Au Togo être journaliste est un acte d’héroïsme. Et attention je ne parle pas des griots payés par le régime pour polluer nos oreilles. Mais de ces vaillantes personnes qui mettent leur vie en danger pour nous informer sur les réelles choses qui se déroulent dans notre pays. Ces personnes qui se sacrifient    pour lever le voile sur les mensonges, les malversations, les abus dont sont victimes le peuple Togolais. Beaucoup sont morts, de nombreux autres ont été menacés, incarcérés, torturés et les matraqués sont légions.

 

J’ai souvent entendu les enseignants dire que leur métier est le plus ingrat. Mais j’ai plus tard réalisé qu’être enseignant au Togo est plus rémunérateur qu’être journaliste. Nos journalistes malgré leurs faibles rémunérations subissent des attaques personnelles de tout genre  sans aucune protection et support des personnes mêmes pour lesquelles ils mettent leur vie en danger. Les enseignants eux au moins reçoivent des « merci maitre » aussi bien de leurs élèves que des parents d’éleves mais les journalistes qui nous éduquent souvent plus que « nos maitres » n’ont jamais mérité nos « Merci ». N’empêche, ils continuent de se battre pour nous et continuent de recevoir des couts et menaces pour nous garantir le droit à l’information.

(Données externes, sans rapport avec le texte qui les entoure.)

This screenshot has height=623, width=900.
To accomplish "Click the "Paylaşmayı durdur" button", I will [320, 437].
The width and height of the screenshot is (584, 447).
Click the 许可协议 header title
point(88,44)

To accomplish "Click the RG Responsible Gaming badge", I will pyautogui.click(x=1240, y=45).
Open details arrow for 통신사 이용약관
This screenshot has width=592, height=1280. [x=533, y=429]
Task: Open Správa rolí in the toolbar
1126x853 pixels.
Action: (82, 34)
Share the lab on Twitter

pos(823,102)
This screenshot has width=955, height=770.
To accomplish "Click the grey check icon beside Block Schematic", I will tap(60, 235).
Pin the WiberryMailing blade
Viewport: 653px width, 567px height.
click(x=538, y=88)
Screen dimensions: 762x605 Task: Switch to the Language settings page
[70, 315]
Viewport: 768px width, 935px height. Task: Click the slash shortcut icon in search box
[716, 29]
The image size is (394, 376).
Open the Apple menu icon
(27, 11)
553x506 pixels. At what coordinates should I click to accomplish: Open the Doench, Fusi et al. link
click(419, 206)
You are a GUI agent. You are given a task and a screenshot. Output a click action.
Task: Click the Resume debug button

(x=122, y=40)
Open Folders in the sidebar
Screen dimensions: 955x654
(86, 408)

La loi passée par le régime cannibale du Togo conférant des pouvoir déistes a la HAAC  est plus notre affaire que celle des journalistes car c’est nous qui seront abrutis par les griots du RPT-UNIR si nos vrais journalistes et nos vrais medias tombent sous la « hache de la HACC ». Cependant, nous sommes confortablement assis à l’écart et regardons nos « éclaireurs » mener notre combat à notre place.

 

Je souhaiterai adresser un sincère remerciement à tous les vrais journalistes Togolais qui souffrent le martyr pour un Togo libre et démocratique. Ceux sans qui notre combat pour la liberté serait perdu d’avance et ceux grâce à qui je me réveille au Togo chaque matin dans l’esprit. Votre combat est avant tout le mien ainsi que celui de tous les activistes de la démocratie et de la liberté des peuples à s’autodéterminer. Et je m’engage à me battre à vos côtés pour sauvegarder la liberté de penser, de parler, de s’informer : celle de la Presse ! Aussi, je lance un appel à tous les activistes togolais au Togo comme dans la diaspora à se mobiliser pour soutenir nos journalistes en ce tournant décisif de notre combat.